*Written instruction*
Copy out the rows verbatim, beginning at the line that contains "will [x=38, y=34]." and stopping after the line that contains "pos(28,110)".

*Working data*

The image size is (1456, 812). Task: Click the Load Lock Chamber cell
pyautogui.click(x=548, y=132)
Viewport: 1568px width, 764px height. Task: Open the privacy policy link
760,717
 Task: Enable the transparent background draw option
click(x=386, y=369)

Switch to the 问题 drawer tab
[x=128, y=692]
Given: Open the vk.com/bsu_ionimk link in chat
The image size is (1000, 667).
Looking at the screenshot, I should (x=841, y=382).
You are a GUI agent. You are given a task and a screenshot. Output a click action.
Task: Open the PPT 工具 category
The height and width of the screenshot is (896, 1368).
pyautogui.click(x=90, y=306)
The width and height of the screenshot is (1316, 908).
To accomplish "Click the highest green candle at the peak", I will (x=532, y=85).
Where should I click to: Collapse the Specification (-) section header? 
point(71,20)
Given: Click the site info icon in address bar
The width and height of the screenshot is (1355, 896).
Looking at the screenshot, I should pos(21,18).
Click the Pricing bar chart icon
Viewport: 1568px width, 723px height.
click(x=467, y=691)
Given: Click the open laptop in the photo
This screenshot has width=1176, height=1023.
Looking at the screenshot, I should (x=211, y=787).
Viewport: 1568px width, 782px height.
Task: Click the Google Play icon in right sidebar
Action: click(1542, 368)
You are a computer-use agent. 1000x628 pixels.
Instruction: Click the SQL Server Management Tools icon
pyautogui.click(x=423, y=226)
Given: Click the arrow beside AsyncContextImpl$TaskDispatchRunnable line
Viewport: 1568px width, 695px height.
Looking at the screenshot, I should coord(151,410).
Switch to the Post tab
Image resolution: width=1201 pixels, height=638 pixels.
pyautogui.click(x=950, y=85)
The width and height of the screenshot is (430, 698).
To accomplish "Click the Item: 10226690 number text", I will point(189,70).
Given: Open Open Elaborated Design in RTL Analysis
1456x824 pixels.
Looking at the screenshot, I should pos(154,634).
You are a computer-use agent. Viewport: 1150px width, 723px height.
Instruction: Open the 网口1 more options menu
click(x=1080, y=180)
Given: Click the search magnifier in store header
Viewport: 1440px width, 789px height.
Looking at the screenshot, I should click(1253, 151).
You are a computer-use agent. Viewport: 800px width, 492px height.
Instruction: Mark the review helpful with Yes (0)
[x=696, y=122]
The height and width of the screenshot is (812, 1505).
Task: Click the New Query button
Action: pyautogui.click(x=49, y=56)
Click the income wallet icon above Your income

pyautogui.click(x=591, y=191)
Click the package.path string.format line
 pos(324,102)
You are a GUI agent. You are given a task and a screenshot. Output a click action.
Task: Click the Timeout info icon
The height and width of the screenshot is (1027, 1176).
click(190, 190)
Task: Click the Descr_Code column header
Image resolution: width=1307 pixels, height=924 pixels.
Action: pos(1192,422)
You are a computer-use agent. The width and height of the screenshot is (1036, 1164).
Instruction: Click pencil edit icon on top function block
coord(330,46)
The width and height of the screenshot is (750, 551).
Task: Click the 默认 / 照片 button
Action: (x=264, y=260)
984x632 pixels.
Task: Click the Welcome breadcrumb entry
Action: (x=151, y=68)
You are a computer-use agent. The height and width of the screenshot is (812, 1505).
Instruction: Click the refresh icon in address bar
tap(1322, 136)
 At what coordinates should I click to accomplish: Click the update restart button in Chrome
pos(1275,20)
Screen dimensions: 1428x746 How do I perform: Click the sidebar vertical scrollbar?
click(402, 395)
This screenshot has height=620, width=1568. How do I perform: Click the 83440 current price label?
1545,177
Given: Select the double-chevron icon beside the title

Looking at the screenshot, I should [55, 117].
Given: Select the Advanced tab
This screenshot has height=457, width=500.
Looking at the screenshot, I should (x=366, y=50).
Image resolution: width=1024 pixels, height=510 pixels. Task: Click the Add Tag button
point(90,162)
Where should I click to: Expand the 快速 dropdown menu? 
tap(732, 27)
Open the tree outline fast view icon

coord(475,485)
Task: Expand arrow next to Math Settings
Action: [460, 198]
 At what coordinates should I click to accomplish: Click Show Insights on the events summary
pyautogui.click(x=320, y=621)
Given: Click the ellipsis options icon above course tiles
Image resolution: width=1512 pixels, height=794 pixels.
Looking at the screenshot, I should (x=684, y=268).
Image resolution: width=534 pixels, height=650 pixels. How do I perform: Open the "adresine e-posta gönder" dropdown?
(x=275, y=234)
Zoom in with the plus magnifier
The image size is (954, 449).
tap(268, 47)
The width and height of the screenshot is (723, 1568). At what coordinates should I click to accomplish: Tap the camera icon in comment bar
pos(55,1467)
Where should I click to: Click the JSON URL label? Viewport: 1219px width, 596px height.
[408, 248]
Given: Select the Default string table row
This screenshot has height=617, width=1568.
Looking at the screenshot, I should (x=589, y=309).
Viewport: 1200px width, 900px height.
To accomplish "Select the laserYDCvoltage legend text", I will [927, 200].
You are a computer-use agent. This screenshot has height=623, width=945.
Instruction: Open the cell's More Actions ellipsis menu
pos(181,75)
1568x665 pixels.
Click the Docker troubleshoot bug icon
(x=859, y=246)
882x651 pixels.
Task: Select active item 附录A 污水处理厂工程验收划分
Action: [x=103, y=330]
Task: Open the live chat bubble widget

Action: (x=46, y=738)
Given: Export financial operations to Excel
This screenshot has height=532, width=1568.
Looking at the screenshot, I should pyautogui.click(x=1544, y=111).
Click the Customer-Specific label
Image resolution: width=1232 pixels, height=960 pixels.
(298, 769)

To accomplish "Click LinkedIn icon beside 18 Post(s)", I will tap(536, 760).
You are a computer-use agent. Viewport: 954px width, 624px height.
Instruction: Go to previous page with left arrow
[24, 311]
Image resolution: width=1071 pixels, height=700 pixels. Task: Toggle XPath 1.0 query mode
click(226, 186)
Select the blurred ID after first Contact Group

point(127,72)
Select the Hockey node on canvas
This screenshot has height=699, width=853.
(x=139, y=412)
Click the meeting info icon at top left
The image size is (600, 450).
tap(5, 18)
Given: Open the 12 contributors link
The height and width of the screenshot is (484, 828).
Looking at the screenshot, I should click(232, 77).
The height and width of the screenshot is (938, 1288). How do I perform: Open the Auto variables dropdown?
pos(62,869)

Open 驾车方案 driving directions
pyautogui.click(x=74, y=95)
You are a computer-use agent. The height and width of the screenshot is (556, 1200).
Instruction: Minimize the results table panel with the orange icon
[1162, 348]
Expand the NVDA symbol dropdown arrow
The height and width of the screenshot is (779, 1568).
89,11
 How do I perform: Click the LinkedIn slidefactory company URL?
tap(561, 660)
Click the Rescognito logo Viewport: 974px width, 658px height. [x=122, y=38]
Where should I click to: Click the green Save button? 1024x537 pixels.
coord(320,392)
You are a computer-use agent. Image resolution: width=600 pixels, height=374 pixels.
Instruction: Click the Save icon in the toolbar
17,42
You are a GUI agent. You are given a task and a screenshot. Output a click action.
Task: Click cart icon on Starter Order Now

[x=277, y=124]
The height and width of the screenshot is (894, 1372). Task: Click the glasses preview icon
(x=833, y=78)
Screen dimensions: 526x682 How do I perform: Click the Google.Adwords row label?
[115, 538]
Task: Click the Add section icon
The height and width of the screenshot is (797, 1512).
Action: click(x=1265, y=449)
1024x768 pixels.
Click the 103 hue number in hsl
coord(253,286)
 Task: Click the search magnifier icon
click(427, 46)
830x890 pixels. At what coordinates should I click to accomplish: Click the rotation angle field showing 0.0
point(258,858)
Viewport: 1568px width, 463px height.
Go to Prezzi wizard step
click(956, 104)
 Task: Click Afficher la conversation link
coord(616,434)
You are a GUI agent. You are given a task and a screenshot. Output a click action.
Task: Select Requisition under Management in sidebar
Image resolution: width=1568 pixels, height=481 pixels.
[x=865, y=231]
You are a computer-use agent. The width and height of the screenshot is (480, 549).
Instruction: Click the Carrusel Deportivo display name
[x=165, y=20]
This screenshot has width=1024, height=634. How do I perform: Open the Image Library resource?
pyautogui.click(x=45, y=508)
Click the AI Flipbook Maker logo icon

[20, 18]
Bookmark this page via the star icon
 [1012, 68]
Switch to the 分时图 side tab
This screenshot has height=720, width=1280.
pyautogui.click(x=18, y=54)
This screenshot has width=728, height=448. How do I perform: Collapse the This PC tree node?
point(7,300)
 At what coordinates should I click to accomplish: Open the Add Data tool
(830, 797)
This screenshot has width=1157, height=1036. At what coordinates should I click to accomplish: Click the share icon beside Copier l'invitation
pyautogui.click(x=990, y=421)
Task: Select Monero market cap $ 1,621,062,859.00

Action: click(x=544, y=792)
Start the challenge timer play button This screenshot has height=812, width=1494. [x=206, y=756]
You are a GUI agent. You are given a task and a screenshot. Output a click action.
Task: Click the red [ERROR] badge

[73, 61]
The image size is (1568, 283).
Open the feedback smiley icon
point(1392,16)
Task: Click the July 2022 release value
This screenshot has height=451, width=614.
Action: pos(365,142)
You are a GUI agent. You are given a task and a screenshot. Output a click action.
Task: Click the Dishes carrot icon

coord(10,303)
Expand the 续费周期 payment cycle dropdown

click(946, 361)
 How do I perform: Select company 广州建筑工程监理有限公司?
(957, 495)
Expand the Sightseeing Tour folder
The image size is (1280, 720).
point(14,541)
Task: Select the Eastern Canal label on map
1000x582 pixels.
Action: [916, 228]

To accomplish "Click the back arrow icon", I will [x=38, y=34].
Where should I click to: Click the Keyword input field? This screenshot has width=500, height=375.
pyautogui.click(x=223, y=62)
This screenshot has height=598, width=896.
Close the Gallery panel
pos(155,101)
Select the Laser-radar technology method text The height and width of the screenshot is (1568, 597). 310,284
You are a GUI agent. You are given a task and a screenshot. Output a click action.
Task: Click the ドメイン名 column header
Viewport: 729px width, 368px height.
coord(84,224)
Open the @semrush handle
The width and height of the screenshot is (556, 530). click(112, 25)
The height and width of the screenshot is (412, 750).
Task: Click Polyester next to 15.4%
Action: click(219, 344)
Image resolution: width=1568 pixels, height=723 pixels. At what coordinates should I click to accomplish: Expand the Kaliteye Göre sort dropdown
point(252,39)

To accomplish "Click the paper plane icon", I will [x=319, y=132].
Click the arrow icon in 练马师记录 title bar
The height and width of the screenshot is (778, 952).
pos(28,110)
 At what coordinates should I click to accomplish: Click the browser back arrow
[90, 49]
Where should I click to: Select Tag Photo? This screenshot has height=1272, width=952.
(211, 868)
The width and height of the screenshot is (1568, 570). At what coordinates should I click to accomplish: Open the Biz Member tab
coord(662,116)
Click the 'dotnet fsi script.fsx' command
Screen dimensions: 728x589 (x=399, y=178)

*Output for this task*
To accomplish "Click the back arrow icon", I will [x=38, y=34].
Where should I click to: Click the Keyword input field? This screenshot has width=500, height=375.
pyautogui.click(x=223, y=62)
This screenshot has height=598, width=896.
Close the Gallery panel
pos(155,101)
Select the Laser-radar technology method text The height and width of the screenshot is (1568, 597). 310,284
You are a GUI agent. You are given a task and a screenshot. Output a click action.
Task: Click the ドメイン名 column header
Viewport: 729px width, 368px height.
coord(84,224)
Open the @semrush handle
The width and height of the screenshot is (556, 530). click(112, 25)
The height and width of the screenshot is (412, 750).
Task: Click Polyester next to 15.4%
Action: click(219, 344)
Image resolution: width=1568 pixels, height=723 pixels. At what coordinates should I click to accomplish: Expand the Kaliteye Göre sort dropdown
point(252,39)

To accomplish "Click the paper plane icon", I will [x=319, y=132].
Click the arrow icon in 练马师记录 title bar
The height and width of the screenshot is (778, 952).
pos(28,110)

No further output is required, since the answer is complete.